## Written instruction 1
In the text on the three stages of love, what do these answers say?
(a) What sets in once a person realizes Stage 1 love isn't reliable?
(b) What kind of ceremony does the text say is now coming into fashion?
(c) What is the statement given for Stage 3?
## Written instruction 2
Can you pick up the text on the three stages of love after its last line and continue it?

## Text to read
_ _ _

Which brings me to the Three Stages of Love. Which stage you live in affects the quality, depth and magic of your experiences in life and love.
Stage 1: I need you to love me.
In Stage 1, I need the outside world to appreciate me, validate me, respect me, love me. To experience love, I need the outside world to be a certain way. My parents have to approve of me. I need to make this much money. My girlfriend has to behave in ways I like. My friends have to treat me a certain way.
Oh my, what an unstable existence!
Love just evaporates the moment the world stops meeting our conditions!
If we can avoid cynicism, eventually we simply realize Stage 1 love isn’t reliable. It’s completely ephemeral, and thus not consistently fulfilling.
Disillusionment sets in.
Welcome to Stage 2.
Stage 2: I will love myself.
I don’t need you to love me. I’ll give love to myself. I’ll take myself on dates and vacations. I’ll pamper myself with good food and clothes and trips to the spa.
In fact, I’ll do something awesome for me everyday. I’ll meditate and do yoga, maybe go find myself in India. I’ll be kind to me and say affirmations in the mirror about how wonderful, beautiful, brilliant and delicious I am! I’ll say to myself, “I love you!” and I might even marry myself (self-marriage ceremonies are now coming into fashion).
I’ll develop both my masculine and feminine qualities so that I am a whole, complete individual.
My life is more or less great with or without a partner. Not needing a partner feels really empowering to me, and safe.
Before long, though, I realize that safety becomes stagnant, maybe even suffocating. Although I love myself consistently which feels nice, I only give love to others when it’s appropriate and feels good, because I know they’re responsible for their own self-love, too. I may not fully accept another person’s love because I know it’s unstable.
Something is missing. Disillusionment is stirring.
Welcome to Stage 3.
Stage 3: I am love, itself.

_ _ _

## Dataset section
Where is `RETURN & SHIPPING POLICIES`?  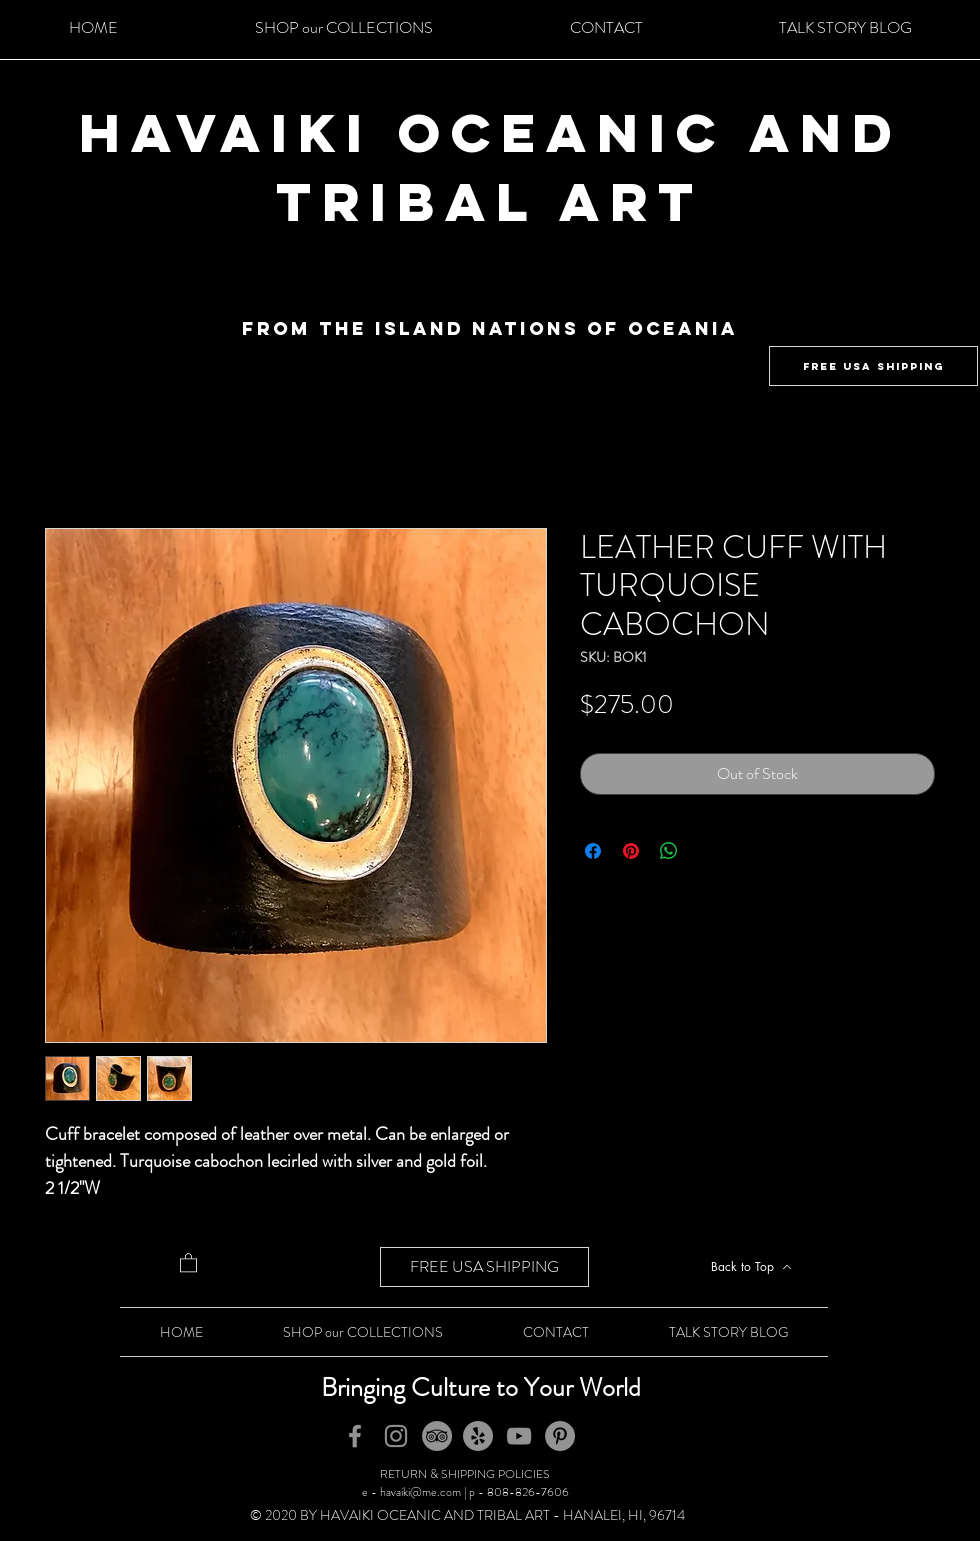
RETURN & SHIPPING POLICIES is located at coordinates (465, 1474).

_ _ _

## Task output 1
(a) Disillusionment.
(b) Self-marriage ceremonies.
(c) "I am love, itself."

## Task output 2
I have discovered an endless well-spring of love sourced deep within my very own heart. I can radiate love into the world because I now know I could never possibly run out!
Effortlessly, I give love to myself and my partner, to bored workers at the DMV, to democrats and republicans, to the whole world. I still work towards a better world, but no longer with anxiety. I have finally learned to love everything this crazy life throws at me.
I instinctively move away from people who want to hurt me because I love myself deeply. Where I used to leave in anger, now I leave in love because I know only people in pain want others to hurt, too. Still, I’ll love them from a distance.
I’m free to live my authentic truth everyday. I don’t need validation from outside me.
Disillusionment is welcome, because I know it just points the way towards a deeper love within me that doesn’t depend on outside conditions.
If I have a partner, I love her with all of me, always curious to explore how I might make her life richer. She’s free to show up however she wants, because I simply love doing this exquisite dance with her. We’re also both free to end this dance whenever we feel that’s our deepest truth.
We let love show the way.
(Auth note: Inspired by David Deida’s 3 Stages of Intimacy)
This article was originally published at The Good Men Project. Reprinted with permission from the author.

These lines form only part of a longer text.